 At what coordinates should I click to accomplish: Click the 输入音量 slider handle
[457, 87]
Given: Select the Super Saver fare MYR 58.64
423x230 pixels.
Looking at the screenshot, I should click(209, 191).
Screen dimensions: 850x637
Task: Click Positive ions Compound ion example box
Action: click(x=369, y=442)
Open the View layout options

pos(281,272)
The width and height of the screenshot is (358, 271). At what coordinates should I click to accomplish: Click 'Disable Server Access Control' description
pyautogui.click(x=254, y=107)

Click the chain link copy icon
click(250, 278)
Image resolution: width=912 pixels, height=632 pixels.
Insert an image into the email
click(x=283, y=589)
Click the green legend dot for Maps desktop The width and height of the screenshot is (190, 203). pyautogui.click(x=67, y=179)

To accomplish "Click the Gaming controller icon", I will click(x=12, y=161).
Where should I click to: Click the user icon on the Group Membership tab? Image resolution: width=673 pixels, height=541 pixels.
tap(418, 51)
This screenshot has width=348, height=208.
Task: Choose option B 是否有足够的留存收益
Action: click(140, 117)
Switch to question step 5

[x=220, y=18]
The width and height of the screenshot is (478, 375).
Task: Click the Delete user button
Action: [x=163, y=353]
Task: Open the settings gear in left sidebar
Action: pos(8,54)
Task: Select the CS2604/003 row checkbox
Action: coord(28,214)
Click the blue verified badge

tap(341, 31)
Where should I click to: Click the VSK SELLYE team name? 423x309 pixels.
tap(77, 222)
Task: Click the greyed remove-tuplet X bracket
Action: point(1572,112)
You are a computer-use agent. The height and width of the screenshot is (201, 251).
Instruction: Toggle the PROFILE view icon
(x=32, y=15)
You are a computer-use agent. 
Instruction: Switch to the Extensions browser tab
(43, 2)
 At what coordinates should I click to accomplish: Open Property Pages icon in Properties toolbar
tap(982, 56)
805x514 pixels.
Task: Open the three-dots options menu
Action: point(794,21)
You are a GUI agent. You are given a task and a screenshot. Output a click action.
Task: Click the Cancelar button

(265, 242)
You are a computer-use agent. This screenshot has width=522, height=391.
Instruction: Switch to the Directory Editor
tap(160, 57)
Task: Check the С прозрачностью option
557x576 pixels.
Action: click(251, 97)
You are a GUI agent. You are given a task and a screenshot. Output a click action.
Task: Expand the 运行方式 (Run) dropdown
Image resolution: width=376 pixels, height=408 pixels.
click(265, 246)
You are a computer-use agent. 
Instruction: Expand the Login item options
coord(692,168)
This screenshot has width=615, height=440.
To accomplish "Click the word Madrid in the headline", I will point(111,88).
==========
* [EXERCISE AIM] Give all the records above again, wording unchanged.

* [OUTPUT FOR THIS TASK]
 At what coordinates should I click to accomplish: Click the 输入音量 slider handle
[457, 87]
Given: Select the Super Saver fare MYR 58.64
423x230 pixels.
Looking at the screenshot, I should click(209, 191).
Screen dimensions: 850x637
Task: Click Positive ions Compound ion example box
Action: click(x=369, y=442)
Open the View layout options

pos(281,272)
The width and height of the screenshot is (358, 271). At what coordinates should I click to accomplish: Click 'Disable Server Access Control' description
pyautogui.click(x=254, y=107)

Click the chain link copy icon
click(250, 278)
Image resolution: width=912 pixels, height=632 pixels.
Insert an image into the email
click(x=283, y=589)
Click the green legend dot for Maps desktop The width and height of the screenshot is (190, 203). pyautogui.click(x=67, y=179)

To accomplish "Click the Gaming controller icon", I will click(x=12, y=161).
Where should I click to: Click the user icon on the Group Membership tab? Image resolution: width=673 pixels, height=541 pixels.
tap(418, 51)
This screenshot has width=348, height=208.
Task: Choose option B 是否有足够的留存收益
Action: click(140, 117)
Switch to question step 5

[x=220, y=18]
The width and height of the screenshot is (478, 375).
Task: Click the Delete user button
Action: [x=163, y=353]
Task: Open the settings gear in left sidebar
Action: pos(8,54)
Task: Select the CS2604/003 row checkbox
Action: coord(28,214)
Click the blue verified badge

tap(341, 31)
Where should I click to: Click the VSK SELLYE team name? 423x309 pixels.
tap(77, 222)
Task: Click the greyed remove-tuplet X bracket
Action: point(1572,112)
You are a computer-use agent. The height and width of the screenshot is (201, 251).
Instruction: Toggle the PROFILE view icon
(x=32, y=15)
You are a computer-use agent. 
Instruction: Switch to the Extensions browser tab
(43, 2)
 At what coordinates should I click to accomplish: Open Property Pages icon in Properties toolbar
tap(982, 56)
805x514 pixels.
Task: Open the three-dots options menu
Action: point(794,21)
You are a GUI agent. You are given a task and a screenshot. Output a click action.
Task: Click the Cancelar button

(265, 242)
You are a computer-use agent. This screenshot has width=522, height=391.
Instruction: Switch to the Directory Editor
tap(160, 57)
Task: Check the С прозрачностью option
557x576 pixels.
Action: click(251, 97)
You are a GUI agent. You are given a task and a screenshot. Output a click action.
Task: Expand the 运行方式 (Run) dropdown
Image resolution: width=376 pixels, height=408 pixels.
click(265, 246)
You are a computer-use agent. 
Instruction: Expand the Login item options
coord(692,168)
This screenshot has width=615, height=440.
To accomplish "Click the word Madrid in the headline", I will point(111,88).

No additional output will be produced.